Consumers’ three-dimensional chess game in a recession

Martin Daks | May 07, 2020

Sections Marketing

When the economy tanks, as it has done during the COVID-19 pandemic, people typically cut back or reallocate spending on food, clothing, and other consumer goods. Shrinking income and wealth force consumers to revisit where and how they shop. Consumers switch from grocery stores to discount stores or warehouse outlets, rethink decisions about food and nonfood items, and move away from national brands toward private-label products, according to research.

But the combined effects of these shifts have been poorly understood, according to Chicago Booth’s Pradeep K. Chintagunta and Sanjay K. Dhar and Booth PhD candidate Shirsho Biswas. They argue that focusing on the individual elements of store-outlet choices, product-category trade-offs, and brand decisions can lead to misleading conclusions. In reality, consumers are playing three-dimensional chess, sometimes with surprising results. 

This matters because merchants looking at one or two dimensions can make bad purchasing and pricing decisions, the researchers write. For example, they demonstrate that as consumer housing wealth declined during the Great Recession, the joint share of purchases of private-label goods at warehouse-club stores went down even as combined expenditure share of private-label items at all stores rose. Choice of shopping venue altered consumers’ decisions on brands, the researchers suggest.

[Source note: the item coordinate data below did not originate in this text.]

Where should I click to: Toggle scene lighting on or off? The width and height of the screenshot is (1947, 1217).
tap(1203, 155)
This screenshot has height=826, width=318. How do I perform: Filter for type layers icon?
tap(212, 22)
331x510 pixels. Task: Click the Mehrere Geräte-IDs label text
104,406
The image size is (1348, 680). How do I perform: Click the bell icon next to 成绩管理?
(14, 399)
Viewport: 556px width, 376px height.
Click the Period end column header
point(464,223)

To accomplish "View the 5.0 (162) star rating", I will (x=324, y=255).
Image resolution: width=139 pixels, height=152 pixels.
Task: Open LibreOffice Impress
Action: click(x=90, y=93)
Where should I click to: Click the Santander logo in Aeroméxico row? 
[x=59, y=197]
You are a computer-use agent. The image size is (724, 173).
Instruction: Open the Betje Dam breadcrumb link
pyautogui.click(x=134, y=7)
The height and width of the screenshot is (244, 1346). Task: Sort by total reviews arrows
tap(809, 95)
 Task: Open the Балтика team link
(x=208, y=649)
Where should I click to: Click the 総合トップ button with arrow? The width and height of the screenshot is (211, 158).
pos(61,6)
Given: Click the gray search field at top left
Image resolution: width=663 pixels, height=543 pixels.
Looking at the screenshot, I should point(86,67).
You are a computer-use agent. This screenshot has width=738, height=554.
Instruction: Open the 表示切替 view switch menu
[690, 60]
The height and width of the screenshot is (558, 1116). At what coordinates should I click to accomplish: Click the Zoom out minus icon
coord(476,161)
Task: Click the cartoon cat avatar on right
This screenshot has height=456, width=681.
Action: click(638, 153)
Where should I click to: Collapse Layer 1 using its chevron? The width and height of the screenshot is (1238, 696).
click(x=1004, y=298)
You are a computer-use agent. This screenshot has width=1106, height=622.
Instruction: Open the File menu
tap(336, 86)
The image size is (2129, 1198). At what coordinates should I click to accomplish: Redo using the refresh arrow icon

If a warehouse-club manager expected demand for private labels to rise amid the downturn and consequently introduced more such products at higher prices, the manager might “have made a potentially incorrect decision,” they write. 

Biswas, Chintagunta, and Dhar set out to develop a better understanding of how the three dimensions play out in consumer decision-making on stores, product categories, and brand levels. They used data from 2004 to 2014―before, during, and after the Great Recession—and tapped the Nielsen Datasets at Booth’s Kilts Center for Marketing. They matched household shopping trips with income and other demographic data using the Nielsen Homescan Consumer Panel, covering 150,000 households’ purchases of goods with more than 3.2 million universal product codes from 1,075 product categories, including health and beauty, dry grocery, frozen food, fresh produce, nonfood, and general merchandise. The Zillow Home Value Index enabled them to measure housing values by month and zip code as an indicator of household wealth. 

The analytical models the researchers used to study macroeconomic effects on micro behavior will be important for marketers and researchers in a variety of settings.

To study store choice, the researchers tracked household-level share of purchases by store format, by product for food and nonfood categories, and by brand choice for private-label goods and national brands. They assessed household decisions on each of the three dimensions in isolation and in a cross-dimensional analysis. 

The researchers find significant differences between the single-dimensional and multidimensional analyses during the recession. For example, food purchases rose as a share of spending, but the proportion of spending at grocery stores declined as consumers changed where they shopped. At the same time, people spent more buying private-label items at grocery stores. 

They also argue that it’s not possible to use results from a single-dimensional analysis to predict how levels and trends change when it comes to different, joint combinations of stores, categories, and brands—whether the changes were caused by the Great Recession or are more generally due to income and wealth changes. This may be because consumer choices about budget allocation between stores, categories, and brands are not independent of each other, or because companies undertake marketing activities that affect consumers’ store, category, and brand decisions simultaneously.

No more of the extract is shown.